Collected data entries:
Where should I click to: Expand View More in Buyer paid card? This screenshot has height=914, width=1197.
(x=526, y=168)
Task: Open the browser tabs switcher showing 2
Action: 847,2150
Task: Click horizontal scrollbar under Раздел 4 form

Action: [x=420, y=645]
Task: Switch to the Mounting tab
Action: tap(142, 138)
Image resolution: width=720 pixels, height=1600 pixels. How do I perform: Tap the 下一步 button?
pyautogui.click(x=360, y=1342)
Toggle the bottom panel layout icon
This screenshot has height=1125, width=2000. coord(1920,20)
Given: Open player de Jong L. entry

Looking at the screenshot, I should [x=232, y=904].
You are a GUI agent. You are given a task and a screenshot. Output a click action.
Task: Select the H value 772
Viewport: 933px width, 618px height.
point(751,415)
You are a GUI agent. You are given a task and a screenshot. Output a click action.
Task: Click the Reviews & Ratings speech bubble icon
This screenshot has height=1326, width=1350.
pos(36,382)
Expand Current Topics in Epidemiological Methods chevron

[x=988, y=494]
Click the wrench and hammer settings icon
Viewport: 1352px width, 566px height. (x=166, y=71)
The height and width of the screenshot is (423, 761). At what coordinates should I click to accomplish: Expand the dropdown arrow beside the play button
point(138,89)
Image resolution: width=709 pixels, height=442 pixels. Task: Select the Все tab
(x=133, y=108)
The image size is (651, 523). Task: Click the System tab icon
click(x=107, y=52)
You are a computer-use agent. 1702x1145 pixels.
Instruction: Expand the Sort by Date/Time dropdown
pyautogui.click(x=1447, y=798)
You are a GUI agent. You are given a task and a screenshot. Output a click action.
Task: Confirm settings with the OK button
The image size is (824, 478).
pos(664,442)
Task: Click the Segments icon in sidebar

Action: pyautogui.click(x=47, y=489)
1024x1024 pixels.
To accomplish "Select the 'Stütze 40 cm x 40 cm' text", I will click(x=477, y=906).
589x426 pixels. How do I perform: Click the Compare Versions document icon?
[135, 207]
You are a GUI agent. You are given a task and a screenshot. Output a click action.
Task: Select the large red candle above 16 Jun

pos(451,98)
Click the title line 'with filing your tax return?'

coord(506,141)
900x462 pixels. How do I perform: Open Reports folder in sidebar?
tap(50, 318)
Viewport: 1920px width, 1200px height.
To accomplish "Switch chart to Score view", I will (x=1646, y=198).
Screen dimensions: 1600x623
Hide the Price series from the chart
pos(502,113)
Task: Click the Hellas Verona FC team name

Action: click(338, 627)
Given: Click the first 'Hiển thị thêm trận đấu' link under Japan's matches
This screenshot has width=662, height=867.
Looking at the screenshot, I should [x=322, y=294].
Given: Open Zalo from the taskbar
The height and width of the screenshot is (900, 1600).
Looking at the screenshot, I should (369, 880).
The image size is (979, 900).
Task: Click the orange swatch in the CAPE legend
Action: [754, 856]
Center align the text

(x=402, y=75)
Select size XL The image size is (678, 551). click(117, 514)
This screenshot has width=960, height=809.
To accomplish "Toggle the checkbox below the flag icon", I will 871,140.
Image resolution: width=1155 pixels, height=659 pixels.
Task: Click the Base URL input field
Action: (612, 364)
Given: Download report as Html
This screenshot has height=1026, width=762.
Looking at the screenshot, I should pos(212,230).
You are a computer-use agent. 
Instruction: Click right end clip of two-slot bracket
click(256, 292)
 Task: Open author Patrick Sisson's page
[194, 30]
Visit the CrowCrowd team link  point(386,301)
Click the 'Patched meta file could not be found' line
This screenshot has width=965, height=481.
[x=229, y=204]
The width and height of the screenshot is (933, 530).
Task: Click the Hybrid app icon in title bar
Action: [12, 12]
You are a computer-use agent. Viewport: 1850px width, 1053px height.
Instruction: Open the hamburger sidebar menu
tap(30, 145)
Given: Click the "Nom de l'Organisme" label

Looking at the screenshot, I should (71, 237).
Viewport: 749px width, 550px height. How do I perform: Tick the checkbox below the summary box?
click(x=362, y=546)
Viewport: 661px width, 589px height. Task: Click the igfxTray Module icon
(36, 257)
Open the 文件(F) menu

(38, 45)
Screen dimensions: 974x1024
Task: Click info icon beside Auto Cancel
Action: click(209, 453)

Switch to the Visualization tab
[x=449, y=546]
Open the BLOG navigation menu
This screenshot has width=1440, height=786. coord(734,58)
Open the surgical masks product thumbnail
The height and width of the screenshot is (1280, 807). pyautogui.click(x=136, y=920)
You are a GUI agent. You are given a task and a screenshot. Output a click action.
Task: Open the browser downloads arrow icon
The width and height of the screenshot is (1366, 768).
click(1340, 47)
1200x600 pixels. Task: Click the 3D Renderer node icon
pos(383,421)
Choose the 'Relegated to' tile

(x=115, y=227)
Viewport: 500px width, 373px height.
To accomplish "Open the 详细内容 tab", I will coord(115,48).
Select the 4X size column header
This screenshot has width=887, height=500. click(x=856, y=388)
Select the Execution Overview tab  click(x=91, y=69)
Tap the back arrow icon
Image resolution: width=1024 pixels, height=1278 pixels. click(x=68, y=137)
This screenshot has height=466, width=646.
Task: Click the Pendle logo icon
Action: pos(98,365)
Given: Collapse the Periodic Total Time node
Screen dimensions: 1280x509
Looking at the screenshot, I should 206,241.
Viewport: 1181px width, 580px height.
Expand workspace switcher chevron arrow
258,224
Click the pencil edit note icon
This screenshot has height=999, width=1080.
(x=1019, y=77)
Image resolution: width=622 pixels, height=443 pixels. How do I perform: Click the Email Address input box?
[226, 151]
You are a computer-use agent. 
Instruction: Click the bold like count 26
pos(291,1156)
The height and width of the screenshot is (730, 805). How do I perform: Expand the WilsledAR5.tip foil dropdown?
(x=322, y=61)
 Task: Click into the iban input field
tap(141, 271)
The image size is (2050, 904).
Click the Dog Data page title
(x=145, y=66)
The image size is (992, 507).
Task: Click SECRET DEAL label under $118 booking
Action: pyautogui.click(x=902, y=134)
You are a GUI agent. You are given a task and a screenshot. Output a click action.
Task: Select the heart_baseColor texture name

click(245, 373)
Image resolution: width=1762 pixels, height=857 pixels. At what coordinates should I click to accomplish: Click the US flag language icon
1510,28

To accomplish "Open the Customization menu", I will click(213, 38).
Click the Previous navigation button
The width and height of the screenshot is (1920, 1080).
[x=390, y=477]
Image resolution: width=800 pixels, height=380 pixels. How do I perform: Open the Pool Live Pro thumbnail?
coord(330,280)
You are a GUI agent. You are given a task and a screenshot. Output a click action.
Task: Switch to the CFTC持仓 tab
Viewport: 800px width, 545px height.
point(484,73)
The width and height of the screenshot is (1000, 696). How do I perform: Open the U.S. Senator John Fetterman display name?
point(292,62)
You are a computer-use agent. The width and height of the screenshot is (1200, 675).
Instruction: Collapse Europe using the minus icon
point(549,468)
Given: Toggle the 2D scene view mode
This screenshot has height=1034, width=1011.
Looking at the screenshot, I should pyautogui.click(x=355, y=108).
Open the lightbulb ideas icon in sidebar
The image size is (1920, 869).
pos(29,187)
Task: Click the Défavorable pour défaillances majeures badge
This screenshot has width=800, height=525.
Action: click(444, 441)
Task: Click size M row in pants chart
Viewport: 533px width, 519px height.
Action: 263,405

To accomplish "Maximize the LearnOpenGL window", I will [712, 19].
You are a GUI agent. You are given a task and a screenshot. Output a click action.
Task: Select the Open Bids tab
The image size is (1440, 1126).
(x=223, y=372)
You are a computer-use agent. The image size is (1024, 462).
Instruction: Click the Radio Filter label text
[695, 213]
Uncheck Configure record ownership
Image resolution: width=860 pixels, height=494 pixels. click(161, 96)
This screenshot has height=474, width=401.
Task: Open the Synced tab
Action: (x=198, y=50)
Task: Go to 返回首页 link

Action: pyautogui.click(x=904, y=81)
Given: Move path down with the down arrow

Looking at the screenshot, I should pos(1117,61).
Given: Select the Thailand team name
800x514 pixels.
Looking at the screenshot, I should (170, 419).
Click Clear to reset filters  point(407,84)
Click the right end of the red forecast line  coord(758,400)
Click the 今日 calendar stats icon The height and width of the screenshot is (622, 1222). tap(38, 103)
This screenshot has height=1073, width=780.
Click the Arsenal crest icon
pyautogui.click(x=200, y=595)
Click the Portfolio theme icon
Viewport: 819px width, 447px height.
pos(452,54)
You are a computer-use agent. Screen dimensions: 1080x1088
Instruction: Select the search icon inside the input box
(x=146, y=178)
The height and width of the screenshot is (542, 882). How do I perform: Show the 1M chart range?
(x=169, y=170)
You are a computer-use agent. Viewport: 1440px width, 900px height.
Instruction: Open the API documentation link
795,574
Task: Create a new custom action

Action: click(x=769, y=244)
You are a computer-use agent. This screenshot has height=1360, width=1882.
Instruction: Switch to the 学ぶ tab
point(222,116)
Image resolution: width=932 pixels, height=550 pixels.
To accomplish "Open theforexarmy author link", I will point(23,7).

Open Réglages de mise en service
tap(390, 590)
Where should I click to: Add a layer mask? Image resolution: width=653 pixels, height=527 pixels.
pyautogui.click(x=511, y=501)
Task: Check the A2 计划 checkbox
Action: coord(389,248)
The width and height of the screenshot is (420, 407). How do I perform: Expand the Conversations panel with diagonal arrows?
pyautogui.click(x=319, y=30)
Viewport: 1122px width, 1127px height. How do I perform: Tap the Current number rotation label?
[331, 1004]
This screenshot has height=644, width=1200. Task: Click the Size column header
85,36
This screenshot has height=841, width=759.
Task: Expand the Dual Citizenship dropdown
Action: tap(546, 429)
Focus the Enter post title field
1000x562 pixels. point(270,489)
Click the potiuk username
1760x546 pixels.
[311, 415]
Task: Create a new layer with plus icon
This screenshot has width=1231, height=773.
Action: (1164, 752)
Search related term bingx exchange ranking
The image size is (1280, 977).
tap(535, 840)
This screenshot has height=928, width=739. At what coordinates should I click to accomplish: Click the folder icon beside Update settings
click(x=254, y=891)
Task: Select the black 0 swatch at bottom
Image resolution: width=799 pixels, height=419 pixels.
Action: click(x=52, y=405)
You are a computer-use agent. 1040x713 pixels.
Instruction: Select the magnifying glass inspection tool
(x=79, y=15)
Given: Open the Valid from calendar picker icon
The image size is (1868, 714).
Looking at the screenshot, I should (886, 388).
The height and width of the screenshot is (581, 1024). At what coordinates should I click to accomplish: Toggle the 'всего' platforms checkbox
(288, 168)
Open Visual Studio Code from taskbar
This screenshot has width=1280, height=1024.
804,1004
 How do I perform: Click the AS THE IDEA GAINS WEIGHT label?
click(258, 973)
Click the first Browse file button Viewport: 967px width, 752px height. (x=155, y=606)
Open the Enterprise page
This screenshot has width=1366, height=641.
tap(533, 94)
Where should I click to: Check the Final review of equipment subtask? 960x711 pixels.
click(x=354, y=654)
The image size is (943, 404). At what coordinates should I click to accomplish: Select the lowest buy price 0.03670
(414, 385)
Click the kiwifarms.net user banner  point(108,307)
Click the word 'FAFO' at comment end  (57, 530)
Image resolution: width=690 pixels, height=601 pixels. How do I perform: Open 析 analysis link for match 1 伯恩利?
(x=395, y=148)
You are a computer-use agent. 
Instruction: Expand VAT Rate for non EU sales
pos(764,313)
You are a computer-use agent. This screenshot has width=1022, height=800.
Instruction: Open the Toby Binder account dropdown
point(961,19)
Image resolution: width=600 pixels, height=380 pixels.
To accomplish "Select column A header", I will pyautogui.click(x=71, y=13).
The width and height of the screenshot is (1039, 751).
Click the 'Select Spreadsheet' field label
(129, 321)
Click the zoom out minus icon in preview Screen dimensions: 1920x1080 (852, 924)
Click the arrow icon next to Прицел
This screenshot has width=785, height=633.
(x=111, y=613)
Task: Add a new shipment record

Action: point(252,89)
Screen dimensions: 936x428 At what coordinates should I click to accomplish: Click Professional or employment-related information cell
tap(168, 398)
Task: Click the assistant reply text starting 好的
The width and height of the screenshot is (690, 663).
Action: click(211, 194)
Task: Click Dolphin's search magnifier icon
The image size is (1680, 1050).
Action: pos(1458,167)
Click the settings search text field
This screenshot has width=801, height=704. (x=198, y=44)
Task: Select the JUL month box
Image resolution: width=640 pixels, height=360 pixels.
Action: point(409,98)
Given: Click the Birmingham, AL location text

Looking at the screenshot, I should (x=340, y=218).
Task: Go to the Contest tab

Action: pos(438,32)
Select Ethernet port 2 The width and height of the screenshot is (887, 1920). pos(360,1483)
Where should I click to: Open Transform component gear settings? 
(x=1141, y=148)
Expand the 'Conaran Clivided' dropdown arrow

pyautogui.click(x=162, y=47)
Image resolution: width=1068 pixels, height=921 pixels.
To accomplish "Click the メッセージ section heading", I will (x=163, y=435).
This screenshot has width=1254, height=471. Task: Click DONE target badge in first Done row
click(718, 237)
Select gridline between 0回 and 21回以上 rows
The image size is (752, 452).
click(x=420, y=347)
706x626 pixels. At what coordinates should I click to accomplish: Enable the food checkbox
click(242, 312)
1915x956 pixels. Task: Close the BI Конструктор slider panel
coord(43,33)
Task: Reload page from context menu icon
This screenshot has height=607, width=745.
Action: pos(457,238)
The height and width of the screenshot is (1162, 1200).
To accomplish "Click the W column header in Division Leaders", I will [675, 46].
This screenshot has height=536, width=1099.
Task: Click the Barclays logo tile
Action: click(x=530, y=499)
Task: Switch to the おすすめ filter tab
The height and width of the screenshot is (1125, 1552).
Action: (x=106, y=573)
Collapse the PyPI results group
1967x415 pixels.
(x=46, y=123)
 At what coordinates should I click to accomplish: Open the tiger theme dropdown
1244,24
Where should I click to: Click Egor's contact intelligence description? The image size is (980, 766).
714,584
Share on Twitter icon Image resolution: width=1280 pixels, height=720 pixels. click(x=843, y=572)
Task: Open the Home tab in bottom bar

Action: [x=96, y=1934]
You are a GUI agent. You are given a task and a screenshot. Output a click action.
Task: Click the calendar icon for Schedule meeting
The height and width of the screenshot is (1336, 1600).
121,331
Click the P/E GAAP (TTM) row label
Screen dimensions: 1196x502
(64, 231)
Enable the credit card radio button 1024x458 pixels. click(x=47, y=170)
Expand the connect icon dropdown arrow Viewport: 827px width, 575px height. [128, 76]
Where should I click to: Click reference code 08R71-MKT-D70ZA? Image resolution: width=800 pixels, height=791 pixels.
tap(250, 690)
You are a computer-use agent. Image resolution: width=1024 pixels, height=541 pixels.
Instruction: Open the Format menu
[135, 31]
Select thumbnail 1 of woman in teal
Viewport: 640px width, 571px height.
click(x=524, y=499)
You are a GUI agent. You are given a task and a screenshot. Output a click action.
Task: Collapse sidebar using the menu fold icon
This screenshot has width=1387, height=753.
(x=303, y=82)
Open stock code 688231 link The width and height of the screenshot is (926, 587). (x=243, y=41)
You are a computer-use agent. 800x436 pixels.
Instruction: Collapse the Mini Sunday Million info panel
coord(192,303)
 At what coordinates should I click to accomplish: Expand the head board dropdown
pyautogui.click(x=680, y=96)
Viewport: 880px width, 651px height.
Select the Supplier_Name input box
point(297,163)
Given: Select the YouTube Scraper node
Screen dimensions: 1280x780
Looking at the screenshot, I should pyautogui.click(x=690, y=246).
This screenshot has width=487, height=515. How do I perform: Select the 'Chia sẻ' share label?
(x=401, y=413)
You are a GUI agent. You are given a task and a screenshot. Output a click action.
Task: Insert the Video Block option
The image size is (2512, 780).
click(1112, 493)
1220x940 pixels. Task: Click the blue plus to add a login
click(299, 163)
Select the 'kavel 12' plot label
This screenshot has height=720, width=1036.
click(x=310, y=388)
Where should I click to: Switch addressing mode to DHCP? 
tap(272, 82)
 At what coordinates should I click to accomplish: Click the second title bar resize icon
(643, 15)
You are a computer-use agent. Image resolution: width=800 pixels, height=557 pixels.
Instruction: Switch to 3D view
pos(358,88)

### ABOUT THIS EXERCISE
Select all lines with the word "calendar" from the entries above.

### TASK OUTPUT
Click the 今日 calendar stats icon The height and width of the screenshot is (622, 1222). tap(38, 103)
Given: Open the Valid from calendar picker icon
Task: Click the calendar icon for Schedule meeting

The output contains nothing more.